* WHAT IS REQUIRED *
The reply should return the data in full, exactly as written.

◇ ◇ ◇ ◇ ◇ ◇ ◇

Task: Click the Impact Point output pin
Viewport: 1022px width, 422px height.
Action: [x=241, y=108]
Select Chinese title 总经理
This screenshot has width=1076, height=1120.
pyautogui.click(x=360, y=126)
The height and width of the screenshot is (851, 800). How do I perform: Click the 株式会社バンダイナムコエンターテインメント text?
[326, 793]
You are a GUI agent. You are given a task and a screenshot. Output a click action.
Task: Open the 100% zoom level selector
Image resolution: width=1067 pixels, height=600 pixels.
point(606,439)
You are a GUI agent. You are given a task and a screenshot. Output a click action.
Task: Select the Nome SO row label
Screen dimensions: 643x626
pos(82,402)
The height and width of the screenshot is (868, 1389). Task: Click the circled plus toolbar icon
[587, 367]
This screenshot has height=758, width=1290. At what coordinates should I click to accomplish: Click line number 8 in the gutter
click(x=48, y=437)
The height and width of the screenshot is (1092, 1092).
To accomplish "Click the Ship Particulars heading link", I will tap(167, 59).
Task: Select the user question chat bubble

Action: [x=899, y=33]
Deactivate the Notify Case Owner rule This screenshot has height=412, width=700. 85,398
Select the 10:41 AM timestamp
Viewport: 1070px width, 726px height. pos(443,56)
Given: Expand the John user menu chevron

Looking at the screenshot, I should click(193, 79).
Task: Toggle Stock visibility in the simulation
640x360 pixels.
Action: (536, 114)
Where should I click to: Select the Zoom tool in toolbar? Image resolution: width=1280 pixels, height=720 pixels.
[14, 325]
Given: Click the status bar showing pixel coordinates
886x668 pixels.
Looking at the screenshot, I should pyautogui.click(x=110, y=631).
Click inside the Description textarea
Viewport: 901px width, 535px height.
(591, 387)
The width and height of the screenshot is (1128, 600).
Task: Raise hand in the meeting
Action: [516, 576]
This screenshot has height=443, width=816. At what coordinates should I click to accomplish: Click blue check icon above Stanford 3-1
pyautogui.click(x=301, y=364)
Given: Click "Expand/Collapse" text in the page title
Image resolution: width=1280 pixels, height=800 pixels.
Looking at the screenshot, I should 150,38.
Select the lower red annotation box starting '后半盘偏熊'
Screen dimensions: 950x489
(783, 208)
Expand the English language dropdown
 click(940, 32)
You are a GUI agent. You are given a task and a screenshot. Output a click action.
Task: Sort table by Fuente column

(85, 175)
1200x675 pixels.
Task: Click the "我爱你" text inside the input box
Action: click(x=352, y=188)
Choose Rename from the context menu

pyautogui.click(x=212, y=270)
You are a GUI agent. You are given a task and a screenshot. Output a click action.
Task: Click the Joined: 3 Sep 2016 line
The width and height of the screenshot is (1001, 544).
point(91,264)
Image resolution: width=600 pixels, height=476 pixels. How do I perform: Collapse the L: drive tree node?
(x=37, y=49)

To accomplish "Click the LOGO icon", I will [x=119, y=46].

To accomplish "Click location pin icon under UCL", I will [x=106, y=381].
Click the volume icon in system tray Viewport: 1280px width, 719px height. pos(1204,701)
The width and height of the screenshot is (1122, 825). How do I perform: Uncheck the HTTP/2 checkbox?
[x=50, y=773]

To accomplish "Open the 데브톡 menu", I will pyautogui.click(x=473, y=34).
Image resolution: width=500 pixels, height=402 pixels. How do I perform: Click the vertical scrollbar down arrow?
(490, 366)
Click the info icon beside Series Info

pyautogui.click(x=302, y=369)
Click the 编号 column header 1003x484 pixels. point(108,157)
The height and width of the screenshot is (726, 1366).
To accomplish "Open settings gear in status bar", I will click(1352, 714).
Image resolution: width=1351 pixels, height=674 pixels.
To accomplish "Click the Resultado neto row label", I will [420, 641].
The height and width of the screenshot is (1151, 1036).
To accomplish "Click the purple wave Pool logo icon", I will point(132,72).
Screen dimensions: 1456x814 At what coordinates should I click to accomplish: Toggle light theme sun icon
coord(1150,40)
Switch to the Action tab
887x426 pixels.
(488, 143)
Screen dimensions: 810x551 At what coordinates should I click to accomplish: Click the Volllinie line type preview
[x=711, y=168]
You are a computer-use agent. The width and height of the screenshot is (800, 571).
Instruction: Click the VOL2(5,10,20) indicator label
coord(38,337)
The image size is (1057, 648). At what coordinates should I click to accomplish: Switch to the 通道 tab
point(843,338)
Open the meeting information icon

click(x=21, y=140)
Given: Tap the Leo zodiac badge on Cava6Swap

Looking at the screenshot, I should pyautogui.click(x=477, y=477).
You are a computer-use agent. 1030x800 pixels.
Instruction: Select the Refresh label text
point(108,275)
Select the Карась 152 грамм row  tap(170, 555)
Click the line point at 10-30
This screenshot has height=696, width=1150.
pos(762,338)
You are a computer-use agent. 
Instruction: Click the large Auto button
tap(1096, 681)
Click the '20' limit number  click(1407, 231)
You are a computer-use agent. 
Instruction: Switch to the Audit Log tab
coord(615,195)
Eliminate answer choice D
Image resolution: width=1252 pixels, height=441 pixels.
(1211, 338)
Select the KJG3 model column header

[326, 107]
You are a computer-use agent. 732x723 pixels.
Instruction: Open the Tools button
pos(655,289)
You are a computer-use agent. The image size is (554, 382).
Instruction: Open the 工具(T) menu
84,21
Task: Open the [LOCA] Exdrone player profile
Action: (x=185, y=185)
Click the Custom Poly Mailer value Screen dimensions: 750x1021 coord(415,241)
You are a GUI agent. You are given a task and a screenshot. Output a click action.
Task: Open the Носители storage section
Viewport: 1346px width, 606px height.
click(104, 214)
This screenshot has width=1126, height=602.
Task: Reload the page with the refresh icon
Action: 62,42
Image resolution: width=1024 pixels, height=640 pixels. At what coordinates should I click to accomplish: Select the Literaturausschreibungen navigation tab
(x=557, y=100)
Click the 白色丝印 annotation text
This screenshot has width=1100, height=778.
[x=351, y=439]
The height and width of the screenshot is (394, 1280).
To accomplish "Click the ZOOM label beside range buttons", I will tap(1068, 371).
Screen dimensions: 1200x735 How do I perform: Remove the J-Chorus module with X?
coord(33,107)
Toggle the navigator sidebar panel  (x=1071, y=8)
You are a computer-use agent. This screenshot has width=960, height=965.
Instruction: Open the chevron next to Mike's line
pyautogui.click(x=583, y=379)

◇ ◇ ◇ ◇ ◇ ◇ ◇

* ANSWER TO THE EXERCISE *
Task: Click the Impact Point output pin
Viewport: 1022px width, 422px height.
Action: [x=241, y=108]
Select Chinese title 总经理
This screenshot has width=1076, height=1120.
pyautogui.click(x=360, y=126)
The height and width of the screenshot is (851, 800). How do I perform: Click the 株式会社バンダイナムコエンターテインメント text?
[326, 793]
You are a GUI agent. You are given a task and a screenshot. Output a click action.
Task: Open the 100% zoom level selector
Image resolution: width=1067 pixels, height=600 pixels.
point(606,439)
You are a GUI agent. You are given a task and a screenshot. Output a click action.
Task: Select the Nome SO row label
Screen dimensions: 643x626
pos(82,402)
The height and width of the screenshot is (868, 1389). Task: Click the circled plus toolbar icon
[587, 367]
This screenshot has height=758, width=1290. At what coordinates should I click to accomplish: Click line number 8 in the gutter
click(x=48, y=437)
The height and width of the screenshot is (1092, 1092).
To accomplish "Click the Ship Particulars heading link", I will tap(167, 59).
Task: Select the user question chat bubble

Action: [x=899, y=33]
Deactivate the Notify Case Owner rule This screenshot has height=412, width=700. 85,398
Select the 10:41 AM timestamp
Viewport: 1070px width, 726px height. pos(443,56)
Given: Expand the John user menu chevron

Looking at the screenshot, I should click(193, 79).
Task: Toggle Stock visibility in the simulation
640x360 pixels.
Action: (536, 114)
Where should I click to: Select the Zoom tool in toolbar? Image resolution: width=1280 pixels, height=720 pixels.
[14, 325]
Given: Click the status bar showing pixel coordinates
886x668 pixels.
Looking at the screenshot, I should pyautogui.click(x=110, y=631).
Click inside the Description textarea
Viewport: 901px width, 535px height.
(591, 387)
The width and height of the screenshot is (1128, 600).
Task: Raise hand in the meeting
Action: [516, 576]
This screenshot has height=443, width=816. At what coordinates should I click to accomplish: Click blue check icon above Stanford 3-1
pyautogui.click(x=301, y=364)
Given: Click "Expand/Collapse" text in the page title
Image resolution: width=1280 pixels, height=800 pixels.
Looking at the screenshot, I should 150,38.
Select the lower red annotation box starting '后半盘偏熊'
Screen dimensions: 950x489
(783, 208)
Expand the English language dropdown
 click(940, 32)
You are a GUI agent. You are given a task and a screenshot. Output a click action.
Task: Sort table by Fuente column

(85, 175)
1200x675 pixels.
Task: Click the "我爱你" text inside the input box
Action: click(x=352, y=188)
Choose Rename from the context menu

pyautogui.click(x=212, y=270)
You are a GUI agent. You are given a task and a screenshot. Output a click action.
Task: Click the Joined: 3 Sep 2016 line
The width and height of the screenshot is (1001, 544).
point(91,264)
Image resolution: width=600 pixels, height=476 pixels. How do I perform: Collapse the L: drive tree node?
(x=37, y=49)

To accomplish "Click the LOGO icon", I will [x=119, y=46].

To accomplish "Click location pin icon under UCL", I will [x=106, y=381].
Click the volume icon in system tray Viewport: 1280px width, 719px height. pos(1204,701)
The width and height of the screenshot is (1122, 825). How do I perform: Uncheck the HTTP/2 checkbox?
[x=50, y=773]

To accomplish "Open the 데브톡 menu", I will pyautogui.click(x=473, y=34).
Image resolution: width=500 pixels, height=402 pixels. How do I perform: Click the vertical scrollbar down arrow?
(490, 366)
Click the info icon beside Series Info

pyautogui.click(x=302, y=369)
Click the 编号 column header 1003x484 pixels. point(108,157)
The height and width of the screenshot is (726, 1366).
To accomplish "Open settings gear in status bar", I will click(1352, 714).
Image resolution: width=1351 pixels, height=674 pixels.
To accomplish "Click the Resultado neto row label", I will [420, 641].
The height and width of the screenshot is (1151, 1036).
To accomplish "Click the purple wave Pool logo icon", I will point(132,72).
Screen dimensions: 1456x814 At what coordinates should I click to accomplish: Toggle light theme sun icon
coord(1150,40)
Switch to the Action tab
887x426 pixels.
(488, 143)
Screen dimensions: 810x551 At what coordinates should I click to accomplish: Click the Volllinie line type preview
[x=711, y=168]
You are a computer-use agent. The width and height of the screenshot is (800, 571).
Instruction: Click the VOL2(5,10,20) indicator label
coord(38,337)
The image size is (1057, 648). At what coordinates should I click to accomplish: Switch to the 通道 tab
point(843,338)
Open the meeting information icon

click(x=21, y=140)
Given: Tap the Leo zodiac badge on Cava6Swap

Looking at the screenshot, I should pyautogui.click(x=477, y=477).
You are a computer-use agent. 1030x800 pixels.
Instruction: Select the Refresh label text
point(108,275)
Select the Карась 152 грамм row  tap(170, 555)
Click the line point at 10-30
This screenshot has height=696, width=1150.
pos(762,338)
You are a computer-use agent. 
Instruction: Click the large Auto button
tap(1096, 681)
Click the '20' limit number  click(1407, 231)
You are a computer-use agent. 
Instruction: Switch to the Audit Log tab
coord(615,195)
Eliminate answer choice D
Image resolution: width=1252 pixels, height=441 pixels.
(1211, 338)
Select the KJG3 model column header

[326, 107]
You are a computer-use agent. 732x723 pixels.
Instruction: Open the Tools button
pos(655,289)
You are a computer-use agent. The image size is (554, 382).
Instruction: Open the 工具(T) menu
84,21
Task: Open the [LOCA] Exdrone player profile
Action: (x=185, y=185)
Click the Custom Poly Mailer value Screen dimensions: 750x1021 coord(415,241)
You are a GUI agent. You are given a task and a screenshot. Output a click action.
Task: Open the Носители storage section
Viewport: 1346px width, 606px height.
click(104, 214)
This screenshot has width=1126, height=602.
Task: Reload the page with the refresh icon
Action: 62,42
Image resolution: width=1024 pixels, height=640 pixels. At what coordinates should I click to accomplish: Select the Literaturausschreibungen navigation tab
(x=557, y=100)
Click the 白色丝印 annotation text
This screenshot has width=1100, height=778.
[x=351, y=439]
The height and width of the screenshot is (394, 1280).
To accomplish "Click the ZOOM label beside range buttons", I will tap(1068, 371).
Screen dimensions: 1200x735 How do I perform: Remove the J-Chorus module with X?
coord(33,107)
Toggle the navigator sidebar panel  (x=1071, y=8)
You are a computer-use agent. This screenshot has width=960, height=965.
Instruction: Open the chevron next to Mike's line
pyautogui.click(x=583, y=379)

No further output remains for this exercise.